There may be more that I didn't catch; I just did a simple grep for "new
RampartException" and skimmed through the results.
If you want to do this layer of indirection, there's a couple things you could
do to catch these errors earlier.
* Instead of having RampartException take a string, define a RampartFaultCode
type that wraps the string. This will make it clear to callers that they can't
pass in arbitrary error messages, which they may be used to doing since most
exception constructors take those.
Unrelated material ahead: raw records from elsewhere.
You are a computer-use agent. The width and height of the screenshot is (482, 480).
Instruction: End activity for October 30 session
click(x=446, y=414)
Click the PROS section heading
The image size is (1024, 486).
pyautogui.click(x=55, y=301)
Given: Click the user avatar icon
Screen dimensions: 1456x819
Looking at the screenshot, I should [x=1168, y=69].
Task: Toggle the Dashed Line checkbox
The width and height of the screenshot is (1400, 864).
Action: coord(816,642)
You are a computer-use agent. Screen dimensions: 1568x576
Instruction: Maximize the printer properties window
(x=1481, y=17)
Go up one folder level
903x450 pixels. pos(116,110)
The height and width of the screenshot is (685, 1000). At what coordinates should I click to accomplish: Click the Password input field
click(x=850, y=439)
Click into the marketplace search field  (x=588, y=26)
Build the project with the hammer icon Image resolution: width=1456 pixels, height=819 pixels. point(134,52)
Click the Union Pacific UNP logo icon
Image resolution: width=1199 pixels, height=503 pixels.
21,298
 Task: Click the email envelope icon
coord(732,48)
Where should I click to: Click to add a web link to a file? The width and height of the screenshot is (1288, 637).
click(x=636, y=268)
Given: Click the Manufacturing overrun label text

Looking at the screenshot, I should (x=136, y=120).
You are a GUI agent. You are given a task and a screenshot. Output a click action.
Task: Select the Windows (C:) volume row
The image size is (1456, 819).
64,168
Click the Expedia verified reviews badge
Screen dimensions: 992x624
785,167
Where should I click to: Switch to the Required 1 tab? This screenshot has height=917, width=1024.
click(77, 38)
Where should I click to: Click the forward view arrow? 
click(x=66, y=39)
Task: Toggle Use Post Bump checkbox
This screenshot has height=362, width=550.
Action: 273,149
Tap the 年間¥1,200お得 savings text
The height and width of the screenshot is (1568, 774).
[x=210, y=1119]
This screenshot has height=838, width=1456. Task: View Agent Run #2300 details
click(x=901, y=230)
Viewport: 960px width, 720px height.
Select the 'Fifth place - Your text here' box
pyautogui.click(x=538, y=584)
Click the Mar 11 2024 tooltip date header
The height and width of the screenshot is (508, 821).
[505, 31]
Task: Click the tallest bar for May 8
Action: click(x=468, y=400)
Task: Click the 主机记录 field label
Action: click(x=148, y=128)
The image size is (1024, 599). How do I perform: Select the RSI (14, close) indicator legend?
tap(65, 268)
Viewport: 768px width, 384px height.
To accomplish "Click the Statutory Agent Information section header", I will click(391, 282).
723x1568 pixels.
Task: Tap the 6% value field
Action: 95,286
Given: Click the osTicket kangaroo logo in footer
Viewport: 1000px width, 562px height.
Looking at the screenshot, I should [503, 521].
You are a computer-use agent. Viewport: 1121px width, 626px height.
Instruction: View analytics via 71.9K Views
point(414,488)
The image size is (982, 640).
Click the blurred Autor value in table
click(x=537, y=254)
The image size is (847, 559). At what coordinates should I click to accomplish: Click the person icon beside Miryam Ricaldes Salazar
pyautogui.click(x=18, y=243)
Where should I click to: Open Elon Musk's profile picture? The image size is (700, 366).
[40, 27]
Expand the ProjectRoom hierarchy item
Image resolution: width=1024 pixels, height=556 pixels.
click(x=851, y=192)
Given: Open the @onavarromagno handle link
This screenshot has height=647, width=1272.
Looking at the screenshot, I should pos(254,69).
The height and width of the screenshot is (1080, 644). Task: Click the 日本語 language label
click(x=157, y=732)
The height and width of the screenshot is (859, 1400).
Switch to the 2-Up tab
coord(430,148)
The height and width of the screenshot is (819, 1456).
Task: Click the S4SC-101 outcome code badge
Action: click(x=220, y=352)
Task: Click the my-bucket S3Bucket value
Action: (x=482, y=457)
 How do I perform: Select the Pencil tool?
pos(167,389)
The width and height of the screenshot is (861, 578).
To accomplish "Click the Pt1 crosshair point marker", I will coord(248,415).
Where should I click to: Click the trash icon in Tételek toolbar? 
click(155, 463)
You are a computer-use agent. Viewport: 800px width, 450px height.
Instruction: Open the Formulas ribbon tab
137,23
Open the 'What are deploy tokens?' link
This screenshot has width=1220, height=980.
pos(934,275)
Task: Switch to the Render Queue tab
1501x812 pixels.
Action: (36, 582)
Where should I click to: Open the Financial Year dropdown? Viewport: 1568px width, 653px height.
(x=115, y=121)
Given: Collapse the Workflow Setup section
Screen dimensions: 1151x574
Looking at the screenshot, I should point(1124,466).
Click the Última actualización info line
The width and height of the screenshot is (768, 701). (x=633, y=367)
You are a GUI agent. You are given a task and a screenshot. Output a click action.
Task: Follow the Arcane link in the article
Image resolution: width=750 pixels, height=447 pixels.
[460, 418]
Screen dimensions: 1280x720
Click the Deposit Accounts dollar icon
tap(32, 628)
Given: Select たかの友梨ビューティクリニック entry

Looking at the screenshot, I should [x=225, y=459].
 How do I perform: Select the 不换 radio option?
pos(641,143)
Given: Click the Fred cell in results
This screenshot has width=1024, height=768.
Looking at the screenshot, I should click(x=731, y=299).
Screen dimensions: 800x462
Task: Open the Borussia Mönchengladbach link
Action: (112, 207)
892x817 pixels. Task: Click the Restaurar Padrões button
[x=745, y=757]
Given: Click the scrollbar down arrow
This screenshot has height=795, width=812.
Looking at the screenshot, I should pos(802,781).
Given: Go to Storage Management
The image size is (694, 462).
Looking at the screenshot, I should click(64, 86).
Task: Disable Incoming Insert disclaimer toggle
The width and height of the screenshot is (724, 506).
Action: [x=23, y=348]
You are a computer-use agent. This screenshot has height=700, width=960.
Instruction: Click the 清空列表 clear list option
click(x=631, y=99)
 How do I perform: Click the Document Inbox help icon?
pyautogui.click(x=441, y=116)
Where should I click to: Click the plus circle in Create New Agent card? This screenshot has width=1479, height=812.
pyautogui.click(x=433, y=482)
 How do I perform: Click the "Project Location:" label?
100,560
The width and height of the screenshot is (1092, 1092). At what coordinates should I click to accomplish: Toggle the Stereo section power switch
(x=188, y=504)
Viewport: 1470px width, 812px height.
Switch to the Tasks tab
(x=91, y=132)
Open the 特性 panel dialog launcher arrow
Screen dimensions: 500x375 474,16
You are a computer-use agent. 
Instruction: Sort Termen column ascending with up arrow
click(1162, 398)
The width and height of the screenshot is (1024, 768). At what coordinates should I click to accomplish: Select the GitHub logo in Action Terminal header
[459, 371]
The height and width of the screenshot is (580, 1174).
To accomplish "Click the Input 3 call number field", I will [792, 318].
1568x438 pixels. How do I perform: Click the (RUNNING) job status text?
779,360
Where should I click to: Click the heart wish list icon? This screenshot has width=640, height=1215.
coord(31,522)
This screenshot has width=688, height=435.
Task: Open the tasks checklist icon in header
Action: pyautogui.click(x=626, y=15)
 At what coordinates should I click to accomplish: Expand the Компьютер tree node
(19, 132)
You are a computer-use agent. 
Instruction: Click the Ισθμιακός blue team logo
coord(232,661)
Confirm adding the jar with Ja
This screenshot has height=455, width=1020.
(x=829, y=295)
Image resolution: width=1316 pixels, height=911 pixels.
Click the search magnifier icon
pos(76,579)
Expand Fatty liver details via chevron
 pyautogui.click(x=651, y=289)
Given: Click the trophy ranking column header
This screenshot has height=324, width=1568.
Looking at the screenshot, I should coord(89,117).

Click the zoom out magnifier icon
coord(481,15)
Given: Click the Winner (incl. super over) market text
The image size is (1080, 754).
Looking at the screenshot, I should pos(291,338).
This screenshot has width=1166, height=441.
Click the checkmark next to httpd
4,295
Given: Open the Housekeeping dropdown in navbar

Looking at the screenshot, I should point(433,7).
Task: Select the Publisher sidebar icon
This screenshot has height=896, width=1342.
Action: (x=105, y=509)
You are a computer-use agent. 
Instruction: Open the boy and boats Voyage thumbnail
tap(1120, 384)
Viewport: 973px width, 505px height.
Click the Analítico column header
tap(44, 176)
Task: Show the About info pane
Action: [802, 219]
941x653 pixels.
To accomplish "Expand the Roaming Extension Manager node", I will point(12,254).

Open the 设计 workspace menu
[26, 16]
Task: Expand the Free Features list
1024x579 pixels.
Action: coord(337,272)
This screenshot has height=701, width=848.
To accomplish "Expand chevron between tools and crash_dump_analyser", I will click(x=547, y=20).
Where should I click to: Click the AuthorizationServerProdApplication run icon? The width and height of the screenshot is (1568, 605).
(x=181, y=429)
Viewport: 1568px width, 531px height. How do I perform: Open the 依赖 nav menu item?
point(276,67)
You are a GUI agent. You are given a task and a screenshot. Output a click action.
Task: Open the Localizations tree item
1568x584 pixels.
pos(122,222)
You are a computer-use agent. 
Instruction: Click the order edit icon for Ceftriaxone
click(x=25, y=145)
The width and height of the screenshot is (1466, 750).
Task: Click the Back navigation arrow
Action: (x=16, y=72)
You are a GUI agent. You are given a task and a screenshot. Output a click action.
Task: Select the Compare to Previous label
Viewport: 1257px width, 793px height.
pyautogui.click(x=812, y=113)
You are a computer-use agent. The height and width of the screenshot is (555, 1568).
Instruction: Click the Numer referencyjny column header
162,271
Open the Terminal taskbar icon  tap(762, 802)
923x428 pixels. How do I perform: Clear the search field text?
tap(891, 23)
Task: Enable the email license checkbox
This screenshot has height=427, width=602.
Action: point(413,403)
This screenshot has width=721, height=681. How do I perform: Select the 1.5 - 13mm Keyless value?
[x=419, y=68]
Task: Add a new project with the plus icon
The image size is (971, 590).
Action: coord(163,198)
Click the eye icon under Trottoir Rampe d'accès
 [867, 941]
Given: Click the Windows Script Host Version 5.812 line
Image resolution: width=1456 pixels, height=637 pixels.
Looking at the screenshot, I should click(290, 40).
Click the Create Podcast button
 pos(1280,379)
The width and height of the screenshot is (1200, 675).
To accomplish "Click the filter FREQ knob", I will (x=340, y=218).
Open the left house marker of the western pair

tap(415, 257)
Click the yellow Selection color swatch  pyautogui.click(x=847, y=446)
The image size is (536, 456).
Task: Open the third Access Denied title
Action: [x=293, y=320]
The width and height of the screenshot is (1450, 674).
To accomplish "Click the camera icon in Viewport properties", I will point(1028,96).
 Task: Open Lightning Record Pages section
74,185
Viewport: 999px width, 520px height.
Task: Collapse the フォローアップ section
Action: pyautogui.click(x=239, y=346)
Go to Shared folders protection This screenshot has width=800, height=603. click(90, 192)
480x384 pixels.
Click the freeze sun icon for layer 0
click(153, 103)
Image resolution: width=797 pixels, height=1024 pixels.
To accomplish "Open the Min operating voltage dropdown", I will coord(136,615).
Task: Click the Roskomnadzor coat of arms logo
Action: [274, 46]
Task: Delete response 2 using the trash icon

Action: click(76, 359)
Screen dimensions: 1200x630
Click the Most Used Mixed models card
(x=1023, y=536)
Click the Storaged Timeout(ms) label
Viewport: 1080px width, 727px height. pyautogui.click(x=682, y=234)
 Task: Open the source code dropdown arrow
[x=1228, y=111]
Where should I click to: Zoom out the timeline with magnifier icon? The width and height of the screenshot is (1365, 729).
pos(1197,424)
You could also optionally supply a
RampartException(String) constructor to allow arbitrary non-translated messages.
* Make RampartFaultCode an enumerated type and have callers refer to the
enumerated instances like `RampartFaultCode.noSecurityToken` instead of
`RampartFaultCode("noSecurityToken")`. This would catch typos or bad names at
compile time.
* At run time, when RampartException loads in the errors.properties resource
bundle while initializing the class, it could check to ensure that all of the
enumerated codes in RampartFaultCode are actually present in the resource
bundle, and throw an exception if they're not. This way you'd be testing up
front that all your fault codes have translation strings defined, instead of
depending on code path coverage in your testing or unusual user situations to
hit the cases where the resource bundle is missing a code or has a typo.